__Task statement__
Each line below containing the word "Given" needs to be shown.

:: Dataset excerpts ::

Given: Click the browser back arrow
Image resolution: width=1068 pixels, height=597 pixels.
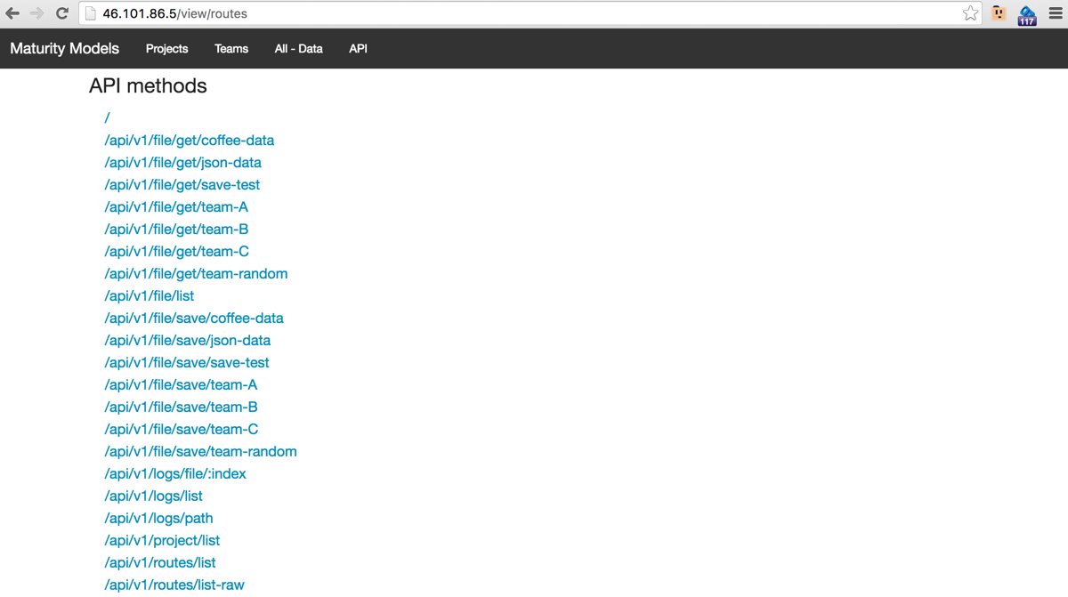Looking at the screenshot, I should (12, 13).
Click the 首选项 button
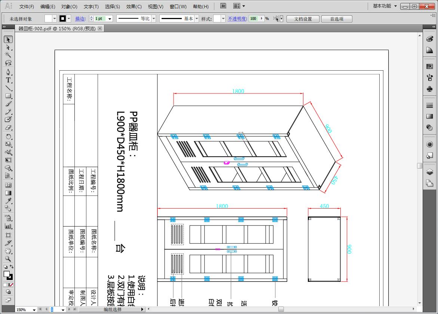Screen dimensions: 438x314 pyautogui.click(x=336, y=19)
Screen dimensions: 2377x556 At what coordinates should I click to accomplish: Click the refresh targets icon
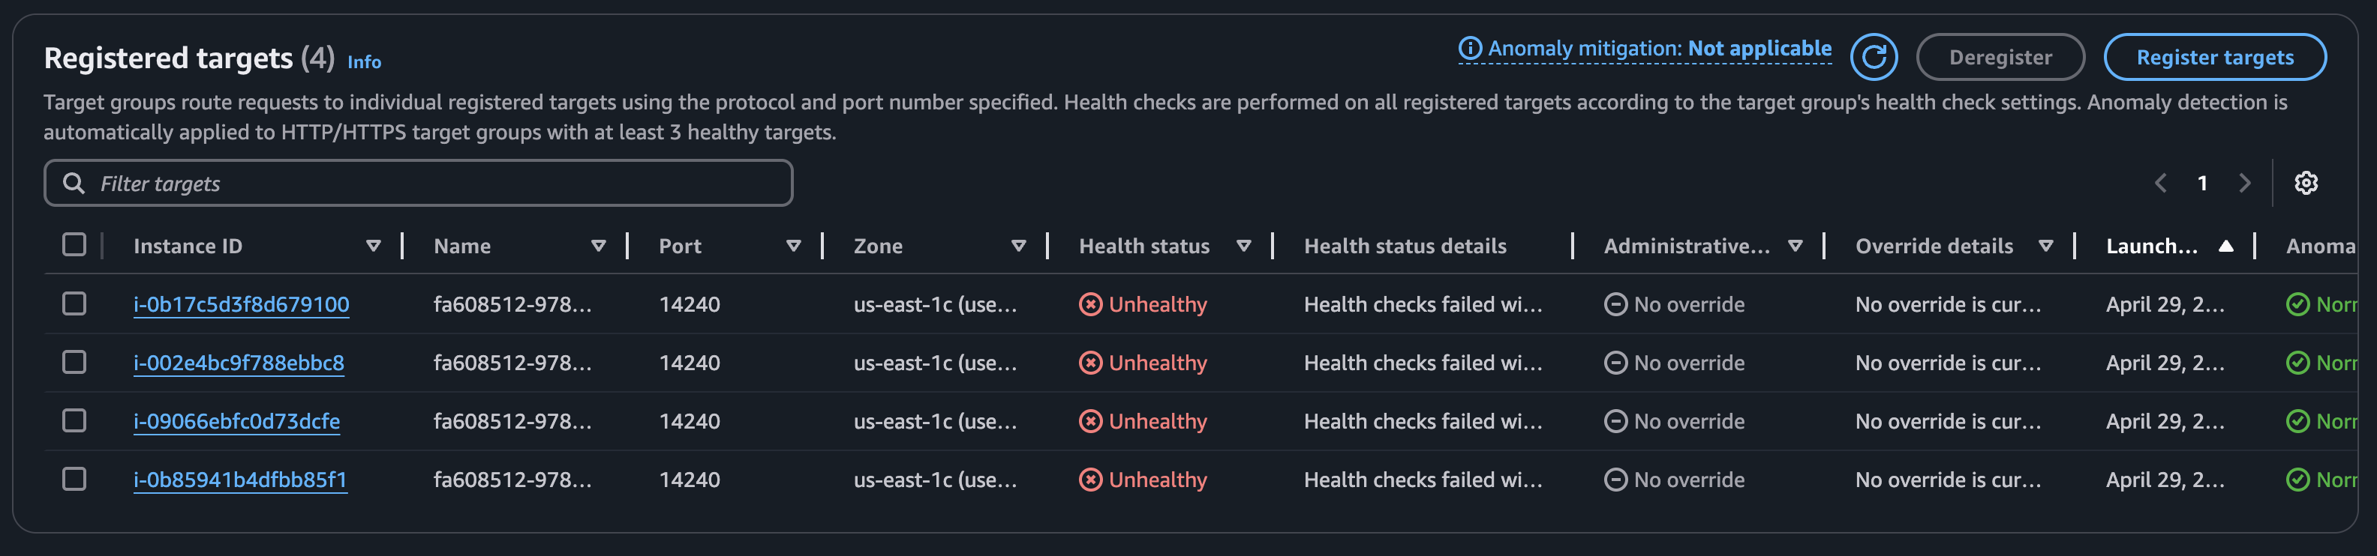(1873, 57)
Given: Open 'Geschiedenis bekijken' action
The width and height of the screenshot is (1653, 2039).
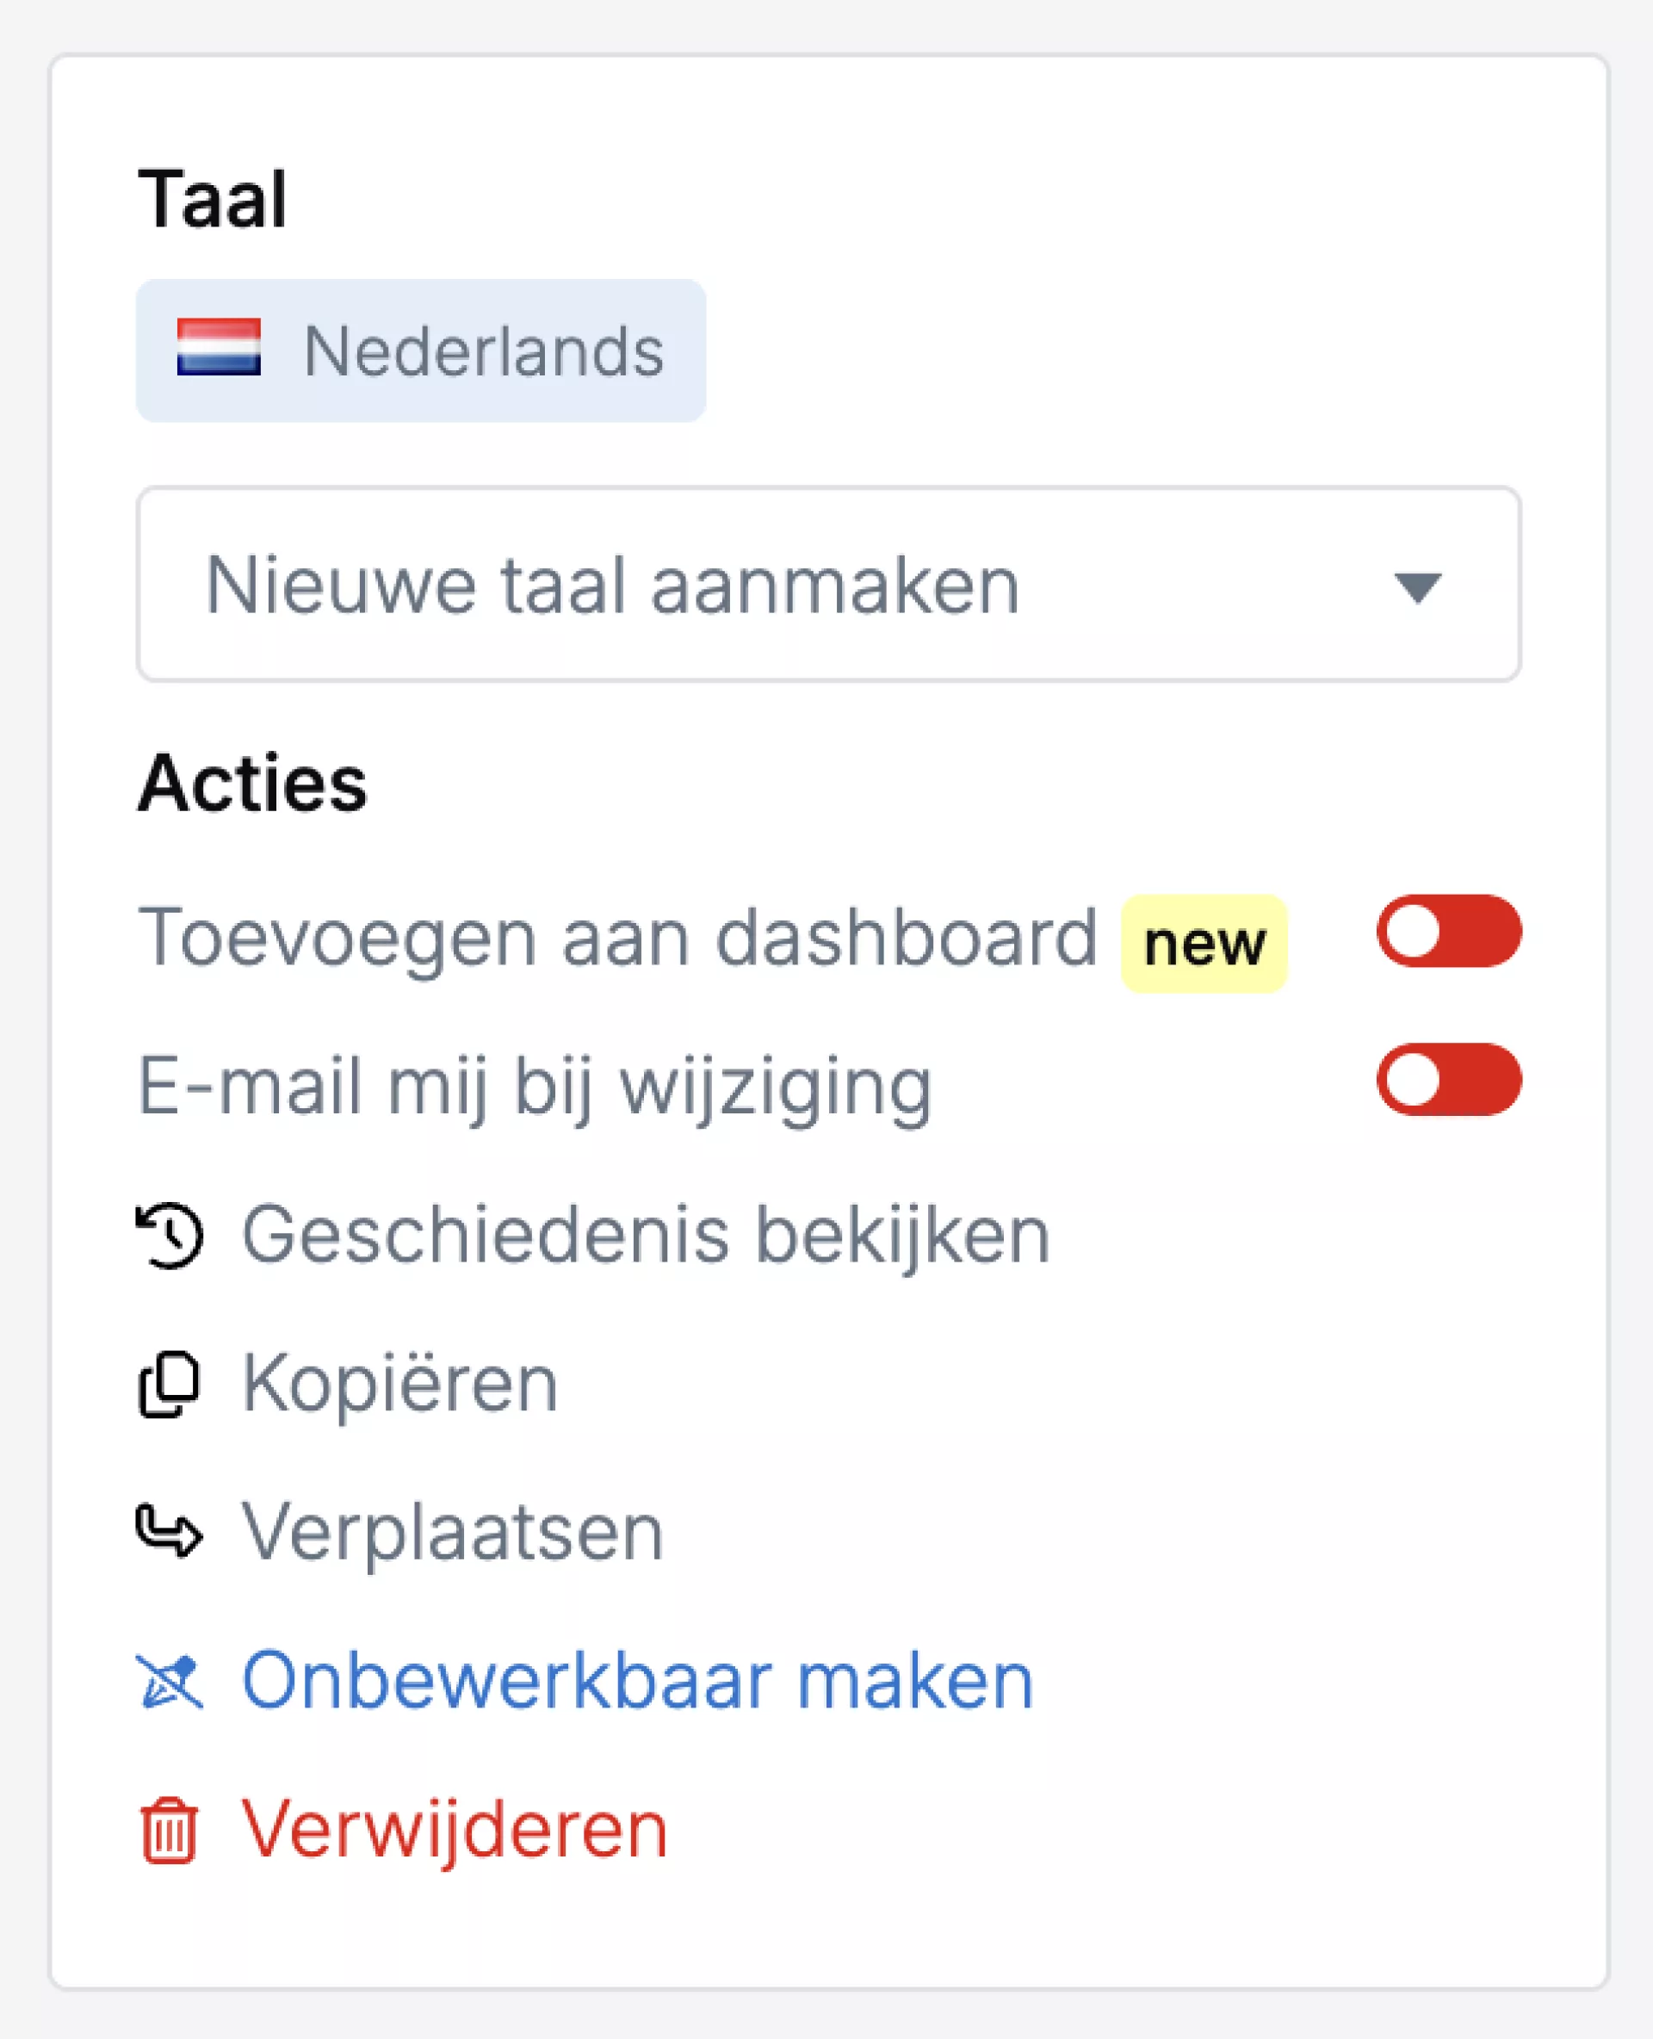Looking at the screenshot, I should click(x=645, y=1235).
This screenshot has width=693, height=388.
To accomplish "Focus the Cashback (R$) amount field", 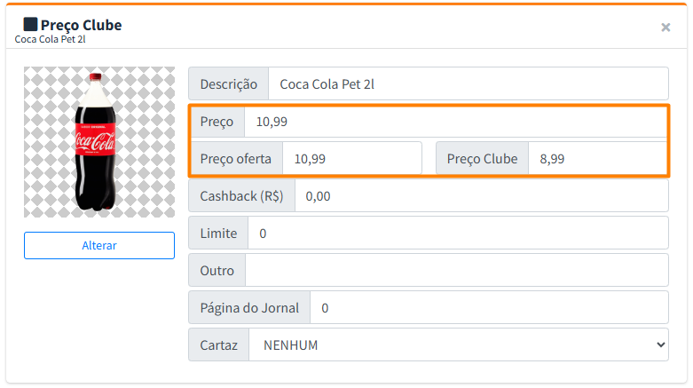I will point(480,196).
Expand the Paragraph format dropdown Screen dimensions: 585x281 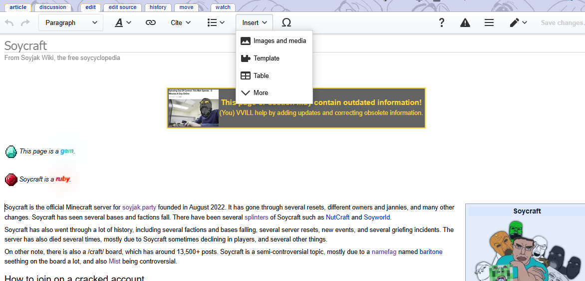tap(71, 23)
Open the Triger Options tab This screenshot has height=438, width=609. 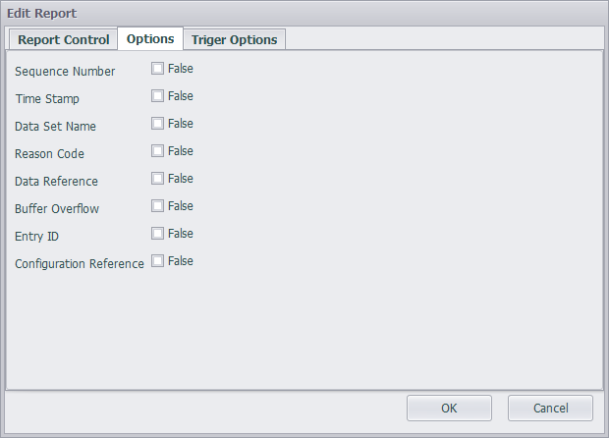point(235,39)
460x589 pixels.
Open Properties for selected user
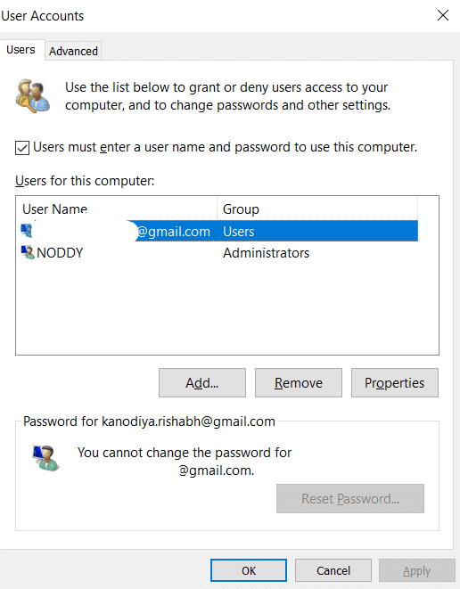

:::

__Answer to the exercise__
Given: Click the browser back arrow
Given: Open 'Geschiedenis bekijken' action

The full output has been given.